ところが、この部署を立ちあげるにあたり、従来の営業を主張する営業部との軋轢が生まれた。もともと営業というのは、売り上げ数字に常に追われている存在だ。そのことが行き過ぎると、売り上げ数字を挙げていれば、文句は言わせないというような思いあがった考え方をするようになるものである。当時の営業本部長はまさにその典型であった。売り上げ数字を作ってくのに、当社で扱う郵送料を売り上げにするという手段で、手っ取り早く売り上げを上げていくことで実績を作るという、ある種詭弁を弄して実績を作り上げることをおこなった人物であった。たしかに数字という文句のつけようもないもので実績をあげれば、だれも文句を言うことはできない。しかし、実はそれが長い目で見た時、企業体質を弱めることにつながることを当時の社内では気づく人がいなかった。郵送料という、作業により上げる売り上げの4~5倍の数字を売り上げに加えることにより、実態よりも会社の売り上げが大きく見えるという、つまり張りぼての体質を生んでしまった。それでも、数字さえ確保してしまえば、社内外の評価は上がっていくものである。でも、郵送料という本来は利益を生まない数字を売り上げに加えることにより、会社全体の利益率は格段に下がったが、赤字にはならなかったので、誰も気が付かないことであった。また、郵政の民営化という社会の流れも後押しをして、郵便局が運送会社を同じ運送業の民営会社になったことも大きな要因であった。私もそのことに異論を唱えるつもりは更々なかったが、実質的に作業で稼ぎ出す利益と、売り上げ高のバランスをうまくとっていければ、会社の発展に対して有利であろうと考えただけである。
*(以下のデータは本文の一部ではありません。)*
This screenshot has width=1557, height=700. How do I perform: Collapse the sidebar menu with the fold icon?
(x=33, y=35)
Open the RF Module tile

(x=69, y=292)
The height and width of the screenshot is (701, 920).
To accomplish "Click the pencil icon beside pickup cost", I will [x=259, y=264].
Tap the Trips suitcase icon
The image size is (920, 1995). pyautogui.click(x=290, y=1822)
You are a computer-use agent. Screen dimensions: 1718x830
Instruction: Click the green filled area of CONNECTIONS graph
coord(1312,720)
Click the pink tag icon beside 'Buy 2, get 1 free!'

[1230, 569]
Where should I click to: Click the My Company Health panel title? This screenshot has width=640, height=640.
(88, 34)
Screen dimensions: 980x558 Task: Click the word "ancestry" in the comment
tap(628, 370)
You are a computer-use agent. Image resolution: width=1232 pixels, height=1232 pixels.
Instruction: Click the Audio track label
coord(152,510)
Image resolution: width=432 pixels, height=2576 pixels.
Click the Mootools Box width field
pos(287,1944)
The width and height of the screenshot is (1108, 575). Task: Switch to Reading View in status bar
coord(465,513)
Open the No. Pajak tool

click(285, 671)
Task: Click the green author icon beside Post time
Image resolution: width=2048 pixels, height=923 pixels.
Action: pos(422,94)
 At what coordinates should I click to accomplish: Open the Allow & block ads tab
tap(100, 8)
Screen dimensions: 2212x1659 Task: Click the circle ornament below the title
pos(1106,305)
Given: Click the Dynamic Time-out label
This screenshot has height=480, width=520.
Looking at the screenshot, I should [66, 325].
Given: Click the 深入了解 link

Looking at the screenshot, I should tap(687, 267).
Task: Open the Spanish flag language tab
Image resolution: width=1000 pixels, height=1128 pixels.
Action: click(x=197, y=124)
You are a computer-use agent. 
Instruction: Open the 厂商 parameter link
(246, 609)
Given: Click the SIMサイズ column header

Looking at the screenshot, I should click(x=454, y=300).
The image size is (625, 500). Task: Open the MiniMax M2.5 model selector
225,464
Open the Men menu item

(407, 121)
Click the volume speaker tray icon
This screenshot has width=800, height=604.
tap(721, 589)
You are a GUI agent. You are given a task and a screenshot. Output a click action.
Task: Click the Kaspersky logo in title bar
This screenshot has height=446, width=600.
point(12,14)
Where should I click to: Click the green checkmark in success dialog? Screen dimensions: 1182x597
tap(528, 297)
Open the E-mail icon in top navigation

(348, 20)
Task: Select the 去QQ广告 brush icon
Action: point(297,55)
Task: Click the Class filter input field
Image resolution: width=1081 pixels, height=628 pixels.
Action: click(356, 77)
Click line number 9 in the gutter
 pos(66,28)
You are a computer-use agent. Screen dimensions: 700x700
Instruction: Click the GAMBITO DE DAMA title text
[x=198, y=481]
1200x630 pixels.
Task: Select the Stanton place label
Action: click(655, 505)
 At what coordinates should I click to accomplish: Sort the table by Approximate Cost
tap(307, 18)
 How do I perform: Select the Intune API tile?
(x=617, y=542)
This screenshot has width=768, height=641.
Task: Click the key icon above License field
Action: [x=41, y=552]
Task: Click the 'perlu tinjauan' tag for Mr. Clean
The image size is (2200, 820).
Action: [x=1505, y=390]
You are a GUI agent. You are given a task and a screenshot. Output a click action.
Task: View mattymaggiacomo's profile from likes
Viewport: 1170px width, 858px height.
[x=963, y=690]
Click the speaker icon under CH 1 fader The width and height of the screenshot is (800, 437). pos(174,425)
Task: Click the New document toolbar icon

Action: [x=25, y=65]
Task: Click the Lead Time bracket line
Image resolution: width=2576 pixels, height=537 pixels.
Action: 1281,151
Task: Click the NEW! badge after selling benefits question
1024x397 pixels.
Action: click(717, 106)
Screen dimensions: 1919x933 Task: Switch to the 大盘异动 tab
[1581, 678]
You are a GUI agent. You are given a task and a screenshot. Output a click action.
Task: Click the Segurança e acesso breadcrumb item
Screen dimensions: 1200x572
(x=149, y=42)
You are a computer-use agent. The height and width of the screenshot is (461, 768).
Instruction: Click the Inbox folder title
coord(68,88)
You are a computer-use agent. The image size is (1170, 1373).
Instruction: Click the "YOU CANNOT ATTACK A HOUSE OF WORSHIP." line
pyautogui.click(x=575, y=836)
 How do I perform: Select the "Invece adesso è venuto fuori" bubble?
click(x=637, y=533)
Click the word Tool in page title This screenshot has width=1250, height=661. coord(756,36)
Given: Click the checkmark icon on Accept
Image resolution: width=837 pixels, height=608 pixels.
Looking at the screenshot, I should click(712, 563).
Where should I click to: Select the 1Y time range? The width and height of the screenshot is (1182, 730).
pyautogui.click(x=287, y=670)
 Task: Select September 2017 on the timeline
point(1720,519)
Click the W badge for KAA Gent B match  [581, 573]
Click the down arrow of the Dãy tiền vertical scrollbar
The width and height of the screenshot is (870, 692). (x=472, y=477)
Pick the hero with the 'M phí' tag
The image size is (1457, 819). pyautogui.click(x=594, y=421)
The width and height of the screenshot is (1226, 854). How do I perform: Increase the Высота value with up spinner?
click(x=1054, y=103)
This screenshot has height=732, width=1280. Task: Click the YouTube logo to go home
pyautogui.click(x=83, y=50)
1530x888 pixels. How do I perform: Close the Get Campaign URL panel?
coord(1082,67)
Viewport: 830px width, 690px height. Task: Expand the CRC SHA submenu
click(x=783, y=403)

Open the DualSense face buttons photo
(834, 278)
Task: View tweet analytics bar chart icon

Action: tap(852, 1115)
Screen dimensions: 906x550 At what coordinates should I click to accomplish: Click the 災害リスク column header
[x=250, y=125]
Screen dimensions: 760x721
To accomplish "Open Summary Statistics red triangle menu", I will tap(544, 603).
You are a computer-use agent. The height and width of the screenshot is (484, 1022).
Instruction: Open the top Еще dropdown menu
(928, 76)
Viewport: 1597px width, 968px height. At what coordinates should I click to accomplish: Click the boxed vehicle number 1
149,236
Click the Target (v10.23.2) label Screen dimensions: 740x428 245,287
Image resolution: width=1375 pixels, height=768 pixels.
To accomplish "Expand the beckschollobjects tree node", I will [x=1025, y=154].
そして、そのような考え方を持った営業本部長からすると、営業以外に営業行為をする部隊が存在する事に恐れをなしてつぶしにかかったのである。これには、何ら合理的な理由はないが、ただただ営業という領域に違う考えを持った部隊が入ってくるのは許せなかったのだと思う。その証拠にその部隊には売り上げ計上の権利を与えず、成果が出ていても表に現れないようにした。それだけではなく、事あるごとに部門長であった私を貶めることをあからさまに行った。たとえば、社内ツールで毎日のスケジュールを登録することになっていたが、営業マンはめんどくさがって登録をしていなかった。そこで、私が呼ばれて営業本部長から「営業マンがスケジュール登録をしない。君の部署がお手本になって登録するようにしてくれ」そのように言われたので、お手本などとはおこがましいが、なるべく登録するように部下に伝えた。その直後の社長も出席する営業全体会議の席上、「お前の部署は何度もいっているのに何故スケジュール登録をしない!私のいうことが聞けないのか!!」と激怒された。たかだかその程度の事で激怒されるのは心外だったし、何度も言ってなどいなくて、一度だけ軽く言われただけなのに、いかにもいうことを聞かないバカ呼ばわりをされてしまった。これはほんの一例であるが、この手の輩はターゲットを決めて徹底的につぶしにかかる事で、それ以外の人間には、「俺に逆らうとこうなるぞ!」と脅しをかけるのである。自分の力を誇示したい以外の目的など何もない。そんな人間が営業の責任者でかつ役員であるという悲劇は、それからしばらく続いた。今の言葉で言えばパワーハラスメントだが、当時はそのような理不尽がまかり通っていた。

 

もともとこの組織は「2つのCRM」というコンセプトで組織提案したが、そんな事は営業本部長もその上の役員もわかるはずがない。2つのCRM=つまり得意先への営業体制としてCRMを実現することと、受注した資料請求業務のように従来と違う作業スキームをもったCRM案件をこなしていく事の2つを目的とした、CRMソリューション機能だ。この考え方は実は今でも通用すると思っている。今の時代で言えば、インサイドセールスをいう手法で、クライアントのニーズに寄り添う営業手法の先駆けであった。このままの形で発展させていれば、間違いなくこの会社の特徴を持った部隊が育てられていたのに、本当にもったいないことをしたと今でも思う。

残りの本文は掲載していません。